Review: Foxtrot

by Andrew Parker

A subtly paced, intricately designed, and powerfully moving depiction of loss, confusion, bureaucracy run amok, and guilt, Samuel Maoz’s Israeli drama Foxtrot covers a lot of thematic ground with great delicacy and emotional resonance. A triptych centered on a tumultuous period in the life of a middle class family, Foxtrot might have been too thematically and politically close to Russian filmmaker Andrey Zvyagintsev’s Loveless to garner an Oscar nomination earlier this year, but it certainly belonged in the conversation as one of the best foreign language films put forward for contention.

In writer-director Maoz’s first movement, Michael and Daphna Feldman (Lior Ashkenazi, who can also be seen in this week’s vastly inferior 7 Days in Entebbe, and Sarah Adler) are woken one morning by military representatives bearing news that their adult son has “fallen” in the line of duty. Confused, terrified, and almost destroyed by grief, Michael cruelly, but somewhat understandably lashes out at everyone around him, while Daphna is so distraught that she has to be drugged into calming down.

The action shifts locations once Michael and Daphna learn that things might not be exactly as they seem. Maoz moves the story to the desolate military checkpoint where Michael and Daphna’s soldier son, Jonathan (Yonathan Shiray), has been stationed. Along with three other soldiers, Jonathan guards a flimsy traffic gate along an ill kept road with nothing surrounding them but muddy, uninhabitable terrain. They’re exhausted, and the shipping container they’re forced to live in has been rapidly sinking into the earth.

Following a life changing event for Jonathan and his fellow officers, Maoz shifts back to a considerable point in time following the first two acts to show how Michael and Daphna have been coping with the overwhelming events that have befallen them. They seem broken, but slightly more amicable than when the audience is first introduced to them, and here we get to see a bit more of the relationship they have with their daughter and Jonathan’s younger sister, Alma (Shira Haas).

In each of Foxtrot’s relatively stand alone segments, there are unforeseen twists that will contribute to Maoz’s greater whole. Almost none of them are predictable, and all of them are believable, making the tragedy at the heart of Foxtrot a lot more potent than a singular-minded look at grief with a linear plot might have handled things. Maoz has adopted a unique format of storytelling to get from the beginning to the end, and it’s only in the film’s final scene – a brilliant moment of coal black comedy – that it all finally clicks together. But the feeling of watching Maoz, his cast, and crew struggle with putting the events together is part of the overall point of the film.
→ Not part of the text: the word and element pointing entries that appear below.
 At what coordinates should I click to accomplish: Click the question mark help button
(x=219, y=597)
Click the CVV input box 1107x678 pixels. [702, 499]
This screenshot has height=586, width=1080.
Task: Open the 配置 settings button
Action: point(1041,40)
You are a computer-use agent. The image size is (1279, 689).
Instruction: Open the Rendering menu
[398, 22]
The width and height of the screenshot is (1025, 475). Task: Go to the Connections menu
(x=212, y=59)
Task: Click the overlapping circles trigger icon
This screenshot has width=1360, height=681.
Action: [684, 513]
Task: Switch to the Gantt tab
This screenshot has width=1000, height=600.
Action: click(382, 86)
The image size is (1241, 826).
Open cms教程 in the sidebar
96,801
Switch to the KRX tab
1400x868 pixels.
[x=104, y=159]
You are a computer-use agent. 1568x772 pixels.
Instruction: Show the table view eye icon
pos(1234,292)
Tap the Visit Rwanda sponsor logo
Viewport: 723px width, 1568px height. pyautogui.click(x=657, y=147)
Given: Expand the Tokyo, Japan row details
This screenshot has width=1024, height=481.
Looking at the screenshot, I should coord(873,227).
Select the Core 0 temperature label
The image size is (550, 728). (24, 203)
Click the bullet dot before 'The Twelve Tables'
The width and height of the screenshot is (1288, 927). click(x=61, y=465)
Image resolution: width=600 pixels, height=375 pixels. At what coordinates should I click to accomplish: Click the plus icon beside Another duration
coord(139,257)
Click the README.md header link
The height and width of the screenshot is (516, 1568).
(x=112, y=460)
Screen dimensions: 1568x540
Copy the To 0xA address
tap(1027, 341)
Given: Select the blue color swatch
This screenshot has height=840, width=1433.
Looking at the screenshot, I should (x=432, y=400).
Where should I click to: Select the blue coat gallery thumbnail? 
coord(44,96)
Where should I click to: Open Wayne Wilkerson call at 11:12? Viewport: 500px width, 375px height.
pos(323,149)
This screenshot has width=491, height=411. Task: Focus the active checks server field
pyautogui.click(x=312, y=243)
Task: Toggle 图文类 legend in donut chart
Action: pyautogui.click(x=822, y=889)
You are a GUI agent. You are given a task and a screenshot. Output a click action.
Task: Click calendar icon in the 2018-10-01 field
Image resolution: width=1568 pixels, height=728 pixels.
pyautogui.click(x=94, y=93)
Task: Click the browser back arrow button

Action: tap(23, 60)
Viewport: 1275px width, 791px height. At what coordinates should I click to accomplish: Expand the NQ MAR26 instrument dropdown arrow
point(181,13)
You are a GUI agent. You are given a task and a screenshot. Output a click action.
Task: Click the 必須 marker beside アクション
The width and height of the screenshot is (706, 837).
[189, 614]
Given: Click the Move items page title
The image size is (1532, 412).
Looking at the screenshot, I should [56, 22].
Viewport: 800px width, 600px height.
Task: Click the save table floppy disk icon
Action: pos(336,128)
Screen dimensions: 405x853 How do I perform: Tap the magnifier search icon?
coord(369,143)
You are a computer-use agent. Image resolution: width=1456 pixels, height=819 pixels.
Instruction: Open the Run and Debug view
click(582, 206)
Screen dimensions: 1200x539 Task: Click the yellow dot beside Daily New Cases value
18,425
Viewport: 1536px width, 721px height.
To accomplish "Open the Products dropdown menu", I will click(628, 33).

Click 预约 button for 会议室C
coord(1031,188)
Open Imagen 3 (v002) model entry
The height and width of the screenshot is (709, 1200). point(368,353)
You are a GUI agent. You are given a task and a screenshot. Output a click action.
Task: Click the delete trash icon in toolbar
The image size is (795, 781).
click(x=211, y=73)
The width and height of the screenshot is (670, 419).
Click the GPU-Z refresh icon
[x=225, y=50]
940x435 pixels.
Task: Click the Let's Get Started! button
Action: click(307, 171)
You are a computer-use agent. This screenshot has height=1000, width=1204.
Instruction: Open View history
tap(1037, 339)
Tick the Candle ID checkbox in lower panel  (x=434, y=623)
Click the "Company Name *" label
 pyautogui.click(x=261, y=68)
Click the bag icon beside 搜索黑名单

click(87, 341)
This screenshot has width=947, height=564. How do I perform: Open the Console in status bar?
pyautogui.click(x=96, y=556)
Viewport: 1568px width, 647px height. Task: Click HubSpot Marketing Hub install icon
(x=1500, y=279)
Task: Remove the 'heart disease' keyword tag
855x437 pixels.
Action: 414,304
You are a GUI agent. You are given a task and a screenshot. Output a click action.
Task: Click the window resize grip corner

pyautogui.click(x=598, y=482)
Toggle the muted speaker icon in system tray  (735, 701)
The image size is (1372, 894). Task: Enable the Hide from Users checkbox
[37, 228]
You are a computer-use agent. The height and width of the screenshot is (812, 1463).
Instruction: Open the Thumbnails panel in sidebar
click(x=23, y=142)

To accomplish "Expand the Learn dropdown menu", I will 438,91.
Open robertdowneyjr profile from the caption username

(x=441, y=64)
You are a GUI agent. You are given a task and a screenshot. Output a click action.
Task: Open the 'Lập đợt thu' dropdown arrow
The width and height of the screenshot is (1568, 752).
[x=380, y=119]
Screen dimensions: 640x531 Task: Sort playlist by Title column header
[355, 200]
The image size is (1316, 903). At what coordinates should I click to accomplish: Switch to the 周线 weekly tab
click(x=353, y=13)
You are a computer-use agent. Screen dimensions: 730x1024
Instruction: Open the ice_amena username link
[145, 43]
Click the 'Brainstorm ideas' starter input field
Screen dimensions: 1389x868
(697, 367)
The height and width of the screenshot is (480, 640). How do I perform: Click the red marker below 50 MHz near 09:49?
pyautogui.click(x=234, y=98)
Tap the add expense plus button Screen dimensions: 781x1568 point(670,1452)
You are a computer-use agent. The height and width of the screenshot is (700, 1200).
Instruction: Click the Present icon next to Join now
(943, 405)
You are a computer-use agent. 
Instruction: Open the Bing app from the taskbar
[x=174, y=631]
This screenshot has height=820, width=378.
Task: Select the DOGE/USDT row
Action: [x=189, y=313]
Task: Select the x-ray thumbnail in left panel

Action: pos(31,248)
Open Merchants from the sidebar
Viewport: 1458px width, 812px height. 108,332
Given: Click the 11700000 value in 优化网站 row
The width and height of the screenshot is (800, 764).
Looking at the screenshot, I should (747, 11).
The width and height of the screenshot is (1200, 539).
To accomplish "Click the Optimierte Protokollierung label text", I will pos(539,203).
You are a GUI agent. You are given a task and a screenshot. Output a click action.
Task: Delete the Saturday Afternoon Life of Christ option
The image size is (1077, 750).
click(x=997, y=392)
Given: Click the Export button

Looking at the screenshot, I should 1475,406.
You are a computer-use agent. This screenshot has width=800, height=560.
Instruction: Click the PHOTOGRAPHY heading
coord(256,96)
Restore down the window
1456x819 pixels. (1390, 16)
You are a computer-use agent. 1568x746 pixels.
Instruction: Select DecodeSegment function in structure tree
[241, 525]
Making sense of the sudden loss of a loved one – especially someone as young as Jonathan – is almost impossible in the moment, even for a self-admitted atheist like Michael. Foxtrot portrays this emotional whiplash in a purposefully disorienting and confusing manner. The viewer knows as much as Michael does, and even after spending a considerable amount of time with Jonathan, the answers are still maddeningly out of reach. In some respects, it’s a plot that takes cues from classic satire. No one knows anything for certain, but everyone tries to establish themselves as the smartest person in the room. In another form, Foxtrot could have been an outright comedy, but Maoz keeps his darkened funny bone in check for the most part. Grief is surreal, and Maoz has captured that untenable feeling better than many filmmakers have tried to tackle similar subject matter.

In addition to a rigorously thought out narrative that keeps key character details hidden from viewers until the last possible moment, Maoz’s visual style is equally accomplished and intricate, varying between the three segments and what they’re trying to convey. A majority of the first third finds cinematographer Giora Bejach focusing intently on Ashkenazi’s face in close-ups, a daunting gambit that the accomplished actor rises to meet expertly. In the middle portion, Maoz mounts cheekier visuals to show the futility of Jonathan’s mission. The road being protected is as useless as the protection being offered. These soldiers likely couldn’t stop anything substantial if they tried, and all you need to know about what the Israeli military thinks of them can be gleaned from an overhead shot that dwells on four unappetizing cans of potted meat heating up over a fire. The final segment is more relaxed and intimate, told mostly in two-shots of Ashkenazi and Adler, with the lights dimmed around them to a point where it looks like they’re the only players on a deep, darkened stage with no audience to play to. If each story has a different set of goals that Maoz wants to accomplish, Foxtrot makes this into a reality through the director’s keen visual sensibilities.

Foxtrot is a lot to process in a single sitting, but everything sticks like a sharpened sword to the gut. In only his second fictional feature, Maoz has reaches emotional and artistic heights that some auteurs spend their entire careers chasing after. It’s an almost impossible act to follow, but I can’t wait to see what he attempts next.

Foxtrot opens at TIFF Bell Lightbox in Toronto on Friday, March 16, 2018. It expands to Vancouver and Montreal on March 23 and to additional Canadian cities throughout the winter and spring.